Records for this exercise:
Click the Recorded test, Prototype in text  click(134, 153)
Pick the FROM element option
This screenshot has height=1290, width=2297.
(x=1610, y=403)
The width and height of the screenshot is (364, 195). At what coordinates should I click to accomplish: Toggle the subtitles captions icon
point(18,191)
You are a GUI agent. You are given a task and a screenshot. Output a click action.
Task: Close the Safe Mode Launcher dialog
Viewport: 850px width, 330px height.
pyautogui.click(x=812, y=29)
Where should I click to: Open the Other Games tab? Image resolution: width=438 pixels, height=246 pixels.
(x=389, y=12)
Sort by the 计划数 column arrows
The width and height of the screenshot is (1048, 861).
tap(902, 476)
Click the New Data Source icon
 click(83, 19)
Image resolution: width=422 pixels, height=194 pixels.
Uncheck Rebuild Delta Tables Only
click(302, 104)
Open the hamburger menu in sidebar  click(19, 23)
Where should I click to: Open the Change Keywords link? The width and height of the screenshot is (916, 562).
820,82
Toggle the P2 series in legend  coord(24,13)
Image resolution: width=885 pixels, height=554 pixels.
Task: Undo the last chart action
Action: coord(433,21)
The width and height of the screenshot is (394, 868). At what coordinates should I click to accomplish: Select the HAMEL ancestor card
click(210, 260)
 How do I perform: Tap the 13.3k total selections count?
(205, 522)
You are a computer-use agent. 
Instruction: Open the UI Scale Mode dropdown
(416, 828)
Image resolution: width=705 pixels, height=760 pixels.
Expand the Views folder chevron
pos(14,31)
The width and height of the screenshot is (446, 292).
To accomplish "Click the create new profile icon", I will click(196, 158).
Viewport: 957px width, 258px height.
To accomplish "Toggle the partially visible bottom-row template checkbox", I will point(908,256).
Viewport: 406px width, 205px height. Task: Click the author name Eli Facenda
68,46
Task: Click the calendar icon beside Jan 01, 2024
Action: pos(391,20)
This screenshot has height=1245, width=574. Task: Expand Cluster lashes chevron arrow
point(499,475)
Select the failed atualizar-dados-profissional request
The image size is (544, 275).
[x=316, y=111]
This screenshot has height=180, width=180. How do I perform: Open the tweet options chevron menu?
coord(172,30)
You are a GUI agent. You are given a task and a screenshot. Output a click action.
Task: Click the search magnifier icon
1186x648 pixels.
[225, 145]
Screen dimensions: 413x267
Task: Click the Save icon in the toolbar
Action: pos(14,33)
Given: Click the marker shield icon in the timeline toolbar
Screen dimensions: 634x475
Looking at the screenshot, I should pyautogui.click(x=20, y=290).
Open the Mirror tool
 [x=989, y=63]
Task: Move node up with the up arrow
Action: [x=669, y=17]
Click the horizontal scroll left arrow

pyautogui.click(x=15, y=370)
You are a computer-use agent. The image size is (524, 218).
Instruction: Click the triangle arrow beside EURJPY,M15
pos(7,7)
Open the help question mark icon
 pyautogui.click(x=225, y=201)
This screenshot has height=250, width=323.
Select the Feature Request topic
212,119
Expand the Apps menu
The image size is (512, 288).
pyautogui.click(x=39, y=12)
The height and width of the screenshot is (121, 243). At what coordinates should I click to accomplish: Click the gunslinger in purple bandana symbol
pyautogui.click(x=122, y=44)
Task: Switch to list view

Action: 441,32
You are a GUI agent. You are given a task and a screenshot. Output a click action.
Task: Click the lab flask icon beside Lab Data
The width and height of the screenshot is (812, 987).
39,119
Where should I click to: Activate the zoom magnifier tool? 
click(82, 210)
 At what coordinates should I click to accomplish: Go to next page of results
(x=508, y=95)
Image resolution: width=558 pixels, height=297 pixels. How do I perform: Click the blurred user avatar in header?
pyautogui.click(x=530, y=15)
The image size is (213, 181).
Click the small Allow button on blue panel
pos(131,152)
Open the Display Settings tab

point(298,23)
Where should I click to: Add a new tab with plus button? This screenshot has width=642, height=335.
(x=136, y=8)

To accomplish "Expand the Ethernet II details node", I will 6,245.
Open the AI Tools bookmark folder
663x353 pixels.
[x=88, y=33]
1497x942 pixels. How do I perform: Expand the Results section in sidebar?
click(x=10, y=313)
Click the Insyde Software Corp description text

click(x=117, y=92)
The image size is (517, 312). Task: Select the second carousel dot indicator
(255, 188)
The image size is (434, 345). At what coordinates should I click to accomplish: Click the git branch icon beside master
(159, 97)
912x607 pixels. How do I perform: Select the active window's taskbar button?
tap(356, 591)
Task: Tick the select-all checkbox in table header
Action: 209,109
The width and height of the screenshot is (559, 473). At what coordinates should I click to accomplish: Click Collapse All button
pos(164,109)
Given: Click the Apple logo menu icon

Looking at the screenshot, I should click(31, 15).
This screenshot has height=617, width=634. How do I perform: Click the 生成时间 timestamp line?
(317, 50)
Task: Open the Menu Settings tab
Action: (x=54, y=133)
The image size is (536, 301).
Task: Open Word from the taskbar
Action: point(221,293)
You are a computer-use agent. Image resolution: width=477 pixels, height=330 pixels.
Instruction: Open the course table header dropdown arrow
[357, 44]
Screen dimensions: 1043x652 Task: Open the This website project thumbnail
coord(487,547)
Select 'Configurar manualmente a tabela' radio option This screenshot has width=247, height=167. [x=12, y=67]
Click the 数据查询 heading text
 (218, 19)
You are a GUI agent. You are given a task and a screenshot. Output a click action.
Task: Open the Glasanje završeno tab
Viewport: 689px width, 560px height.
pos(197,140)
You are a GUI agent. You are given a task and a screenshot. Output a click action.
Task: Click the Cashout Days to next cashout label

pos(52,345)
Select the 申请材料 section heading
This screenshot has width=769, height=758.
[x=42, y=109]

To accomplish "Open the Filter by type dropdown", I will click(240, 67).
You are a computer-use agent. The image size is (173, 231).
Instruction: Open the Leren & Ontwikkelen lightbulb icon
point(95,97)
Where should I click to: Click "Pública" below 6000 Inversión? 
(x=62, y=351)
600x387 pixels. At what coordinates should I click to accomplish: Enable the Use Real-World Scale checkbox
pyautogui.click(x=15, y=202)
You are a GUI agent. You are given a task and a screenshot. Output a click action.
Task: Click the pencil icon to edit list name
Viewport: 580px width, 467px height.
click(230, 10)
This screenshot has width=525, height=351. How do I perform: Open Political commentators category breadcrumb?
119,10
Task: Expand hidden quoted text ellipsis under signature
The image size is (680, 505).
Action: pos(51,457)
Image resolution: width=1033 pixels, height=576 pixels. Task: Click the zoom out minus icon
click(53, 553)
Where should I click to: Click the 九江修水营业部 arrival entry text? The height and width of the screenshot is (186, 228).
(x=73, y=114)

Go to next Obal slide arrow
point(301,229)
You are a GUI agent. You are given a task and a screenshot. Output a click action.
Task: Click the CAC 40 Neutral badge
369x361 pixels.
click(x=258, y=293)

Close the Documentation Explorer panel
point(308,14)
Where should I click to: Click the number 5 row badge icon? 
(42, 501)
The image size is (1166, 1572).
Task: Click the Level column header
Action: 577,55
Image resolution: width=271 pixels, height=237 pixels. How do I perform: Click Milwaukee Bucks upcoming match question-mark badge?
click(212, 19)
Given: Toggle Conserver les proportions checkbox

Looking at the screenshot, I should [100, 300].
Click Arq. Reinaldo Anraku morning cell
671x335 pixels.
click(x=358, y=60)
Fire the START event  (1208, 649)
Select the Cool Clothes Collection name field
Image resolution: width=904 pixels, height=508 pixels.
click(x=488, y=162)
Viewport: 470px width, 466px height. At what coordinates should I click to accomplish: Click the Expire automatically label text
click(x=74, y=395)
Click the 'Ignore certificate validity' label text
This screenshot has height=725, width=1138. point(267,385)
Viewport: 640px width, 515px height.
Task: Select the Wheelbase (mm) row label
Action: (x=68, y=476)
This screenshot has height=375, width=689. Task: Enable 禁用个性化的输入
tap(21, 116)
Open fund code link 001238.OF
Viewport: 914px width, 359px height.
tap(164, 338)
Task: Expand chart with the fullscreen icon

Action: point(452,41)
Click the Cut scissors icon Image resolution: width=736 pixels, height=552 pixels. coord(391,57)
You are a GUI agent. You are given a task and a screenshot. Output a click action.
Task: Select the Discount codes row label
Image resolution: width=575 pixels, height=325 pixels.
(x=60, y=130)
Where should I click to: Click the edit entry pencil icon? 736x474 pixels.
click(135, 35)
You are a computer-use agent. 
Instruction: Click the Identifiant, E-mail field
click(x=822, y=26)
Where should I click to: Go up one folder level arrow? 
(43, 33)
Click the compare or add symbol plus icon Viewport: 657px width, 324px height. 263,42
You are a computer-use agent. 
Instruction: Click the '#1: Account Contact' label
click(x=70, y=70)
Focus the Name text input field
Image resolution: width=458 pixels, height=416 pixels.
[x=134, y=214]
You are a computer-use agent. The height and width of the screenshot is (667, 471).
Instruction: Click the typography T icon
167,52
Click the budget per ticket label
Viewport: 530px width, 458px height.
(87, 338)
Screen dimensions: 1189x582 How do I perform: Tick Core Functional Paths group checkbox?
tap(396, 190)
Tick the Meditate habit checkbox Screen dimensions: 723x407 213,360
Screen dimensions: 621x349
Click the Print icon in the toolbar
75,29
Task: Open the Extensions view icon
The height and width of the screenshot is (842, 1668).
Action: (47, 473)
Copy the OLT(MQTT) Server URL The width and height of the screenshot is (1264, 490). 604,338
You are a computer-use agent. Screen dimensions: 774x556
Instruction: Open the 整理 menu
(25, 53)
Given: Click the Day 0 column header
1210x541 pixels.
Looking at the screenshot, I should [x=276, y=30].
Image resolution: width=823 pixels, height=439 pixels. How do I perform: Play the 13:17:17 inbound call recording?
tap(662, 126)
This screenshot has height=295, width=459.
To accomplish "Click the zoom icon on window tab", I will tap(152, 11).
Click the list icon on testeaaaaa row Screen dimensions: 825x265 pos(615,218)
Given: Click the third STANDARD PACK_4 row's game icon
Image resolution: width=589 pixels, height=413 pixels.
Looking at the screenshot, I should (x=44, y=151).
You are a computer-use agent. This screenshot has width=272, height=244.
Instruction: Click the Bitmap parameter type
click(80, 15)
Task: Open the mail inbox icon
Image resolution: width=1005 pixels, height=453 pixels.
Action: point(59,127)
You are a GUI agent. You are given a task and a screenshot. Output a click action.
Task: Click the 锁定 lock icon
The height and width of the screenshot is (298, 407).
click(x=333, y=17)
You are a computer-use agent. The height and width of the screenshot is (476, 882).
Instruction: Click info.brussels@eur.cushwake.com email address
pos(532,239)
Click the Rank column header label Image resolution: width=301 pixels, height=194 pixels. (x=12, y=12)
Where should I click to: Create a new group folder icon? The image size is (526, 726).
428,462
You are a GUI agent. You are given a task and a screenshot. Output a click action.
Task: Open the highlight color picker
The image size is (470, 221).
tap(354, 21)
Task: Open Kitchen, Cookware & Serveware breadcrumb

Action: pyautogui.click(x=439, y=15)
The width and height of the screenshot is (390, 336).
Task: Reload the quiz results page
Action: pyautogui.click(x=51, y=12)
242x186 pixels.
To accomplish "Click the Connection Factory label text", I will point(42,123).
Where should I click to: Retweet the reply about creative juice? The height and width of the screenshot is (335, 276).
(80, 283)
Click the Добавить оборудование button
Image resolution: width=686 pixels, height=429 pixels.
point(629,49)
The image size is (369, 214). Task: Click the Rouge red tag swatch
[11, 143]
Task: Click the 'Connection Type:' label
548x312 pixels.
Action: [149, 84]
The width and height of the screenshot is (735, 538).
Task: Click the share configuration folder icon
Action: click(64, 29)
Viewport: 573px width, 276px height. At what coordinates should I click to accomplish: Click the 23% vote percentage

Exercise directions: Quote the data above from the line containing "This screenshot has height=617, width=634." to the line containing "Task: Open the Glasanje završeno tab", inclusive, and stop.

Completed task:
This screenshot has height=617, width=634. How do I perform: Click the 生成时间 timestamp line?
(317, 50)
Task: Open the Menu Settings tab
Action: (x=54, y=133)
The image size is (536, 301).
Task: Open Word from the taskbar
Action: point(221,293)
You are a computer-use agent. Image resolution: width=477 pixels, height=330 pixels.
Instruction: Open the course table header dropdown arrow
[357, 44]
Screen dimensions: 1043x652 Task: Open the This website project thumbnail
coord(487,547)
Select 'Configurar manualmente a tabela' radio option This screenshot has width=247, height=167. [x=12, y=67]
Click the 数据查询 heading text
 (218, 19)
You are a GUI agent. You are given a task and a screenshot. Output a click action.
Task: Open the Glasanje završeno tab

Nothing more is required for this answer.